А впрочем — о чем это она? Какое главное? Что здесь главное? Что Димка уходит? Ну и ладно, и пусть уходит — был Димка, не стало Димки. Да и был ли вообще мальчик-то? Может, и не было никакого мальчика?
В прихожей слышалась возня — Димка тащил свои чемоданы к двери. Потом дверь захлопнулась, и стало очень тихо. Так тихо, что слышно было, как громко ругается соседка с верхнего этажа на сына-лоботряса. Наверное, опять двойку получил. Или натворил что-нибудь.
Интересно, а если бы Димка не ушел, если понял ее и простил, если бы они стали жить семьей дальше… Наверное, у них бы тоже появились дети со временем? А что, вполне вероятно. Димка бы замечательным отцом был. Возился бы с ними, кормил, спать укладывал и сказки на ночь читал. Наверное, зря она его отпустила. Но не бежать же вслед, не умолять остаться. Да и вряд ли он останется. Да и вообще, кто ж знал, что и в Димке присутствует чувство собственного достоинства. Вон как лихо чемоданы собрал.
Надо Марату позвонить, вот что! Пусть приезжает! Хотя поздно уже, Марат наверняка дома, с семьей.
Понимание своего униженного положения вдруг ожгло так неприятно, будто проглотила что-то горькое. Выходит, она теперь просто любовница, а не мужняя жена. Любовница, которая должна приспосабливаться и ждать освободившегося для нее времени. Надо же, а раньше она как-то и не задумывалась… Все-таки мужняя жена, имеющая любовника, — это один статус, а одинокая женщина в ожидании выделенного для любви времени — совсем другой.
Нет-нет, она так не согласна. Тут надо что-то менять в корне! Униженное положение ждущей любовницы — это не для нее. Надо что-то с этим делать. Но что? Все равно Марат жену свою не бросит, ни при каких обстоятельствах. И что же… Замкнутый круг получается, выходит?
В ту ночь она долго не могла уснуть. В какой-то момент даже поплакать захотелось, себя пожалеть, но даже этого не получилось. Почему-то неловко перед собой стало — какая жалость, какого черта?! Разве есть причины себя жалеть? Разве ей не хватает чего-то? Нет уж, пусть те несчастные себя жалеют, которые копейки до зарплаты считают, которые ютятся в тесных углах и спят друг у друга на головах, которые норковые шубы да заграничные поездки только во сне видят… А у нее все это есть! Сама себе все заработала! Не важно, какими путями, но заработала же! И потому жалость к себе меняем на самоуважение и довольство собой, а остальное приложится! И вообще, что за временный морок на нее напал. Подумаешь, Димка ушел, какое сокровище потеряла… Да все образуется, подумаешь, все станет на круги своя.

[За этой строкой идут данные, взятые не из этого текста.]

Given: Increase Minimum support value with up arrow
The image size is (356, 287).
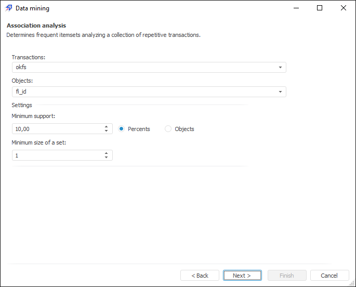Looking at the screenshot, I should 106,126.
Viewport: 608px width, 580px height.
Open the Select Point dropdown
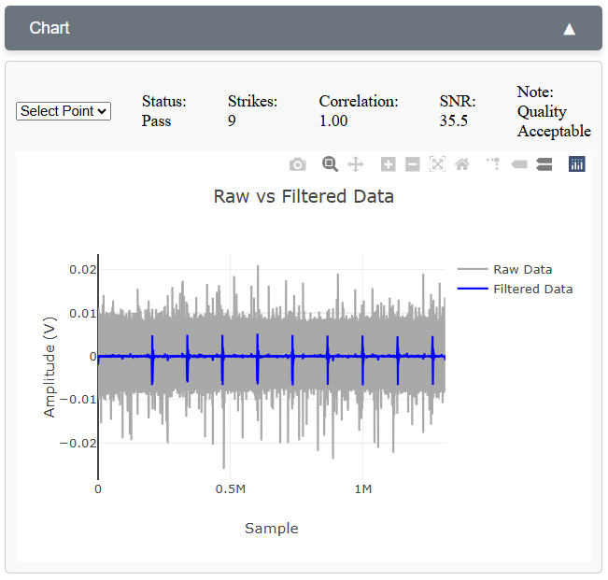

Оно и правда образовалось со временем. И встало на круги своя. Марта жила одна, по-прежнему встречаясь с Маратом. Все было хорошо, все как раньше, только однажды она вдруг поняла, что из их отношений ушло что-то. Какая-то важная составляющая ушла, а может, они просто устали друг от друга? Так ведь бывает, наверное. Холод усталости кого угодно может настичь.
Потом она выяснила, что послужило причиной охлаждения. Вернее, кто оказался этой причиной. Всего лишь молоденькая профурсетка-секретарша, вчерашняя школьница, которую Марат взял на работу по чьей-то просьбе. Якобы не мог отказать нужному человеку.
Профурсетка ходила в неприлично короткой юбке и смешно выпячивала губы уточкой, и была аппетитна своей молодостью, как свежая хрустящая булочка. Наверное, Марата можно было понять. Но Марта понимать не хотела. Выходит, эта профурсетка молода и аппетитна, а она уже не молода? Засохла, как черствый хлеб? Да ей едва-едва за тридцатник перевалило! И если она наденет короткую юбку и выпятит губы уточкой… Конечно, делать подобных глупостей она не будет, потому что голова на плечах есть, слава богу. Да и остальное все на месте, никуда не делось… И тем не менее, факт остается фактом! Невозможно было смотреть, как Марат поедает глазами эту булочку. И не просто так поедает, а еще в глазах что-то есть, что-то очень для нее неприятное. Раньше он только на нее так смотрел, с открытой и чуть насмешливой доброжелательностью. Мол, вот он я, весь твой. Бери меня, намазывай на хлеб вместо масла. Она вдруг нутром почувствовала, как теряет его, как Марат полностью перетекает в эту профурсетку и скоро ей ничего не останется… Ничего. Совсем ничего. Совсем скоро.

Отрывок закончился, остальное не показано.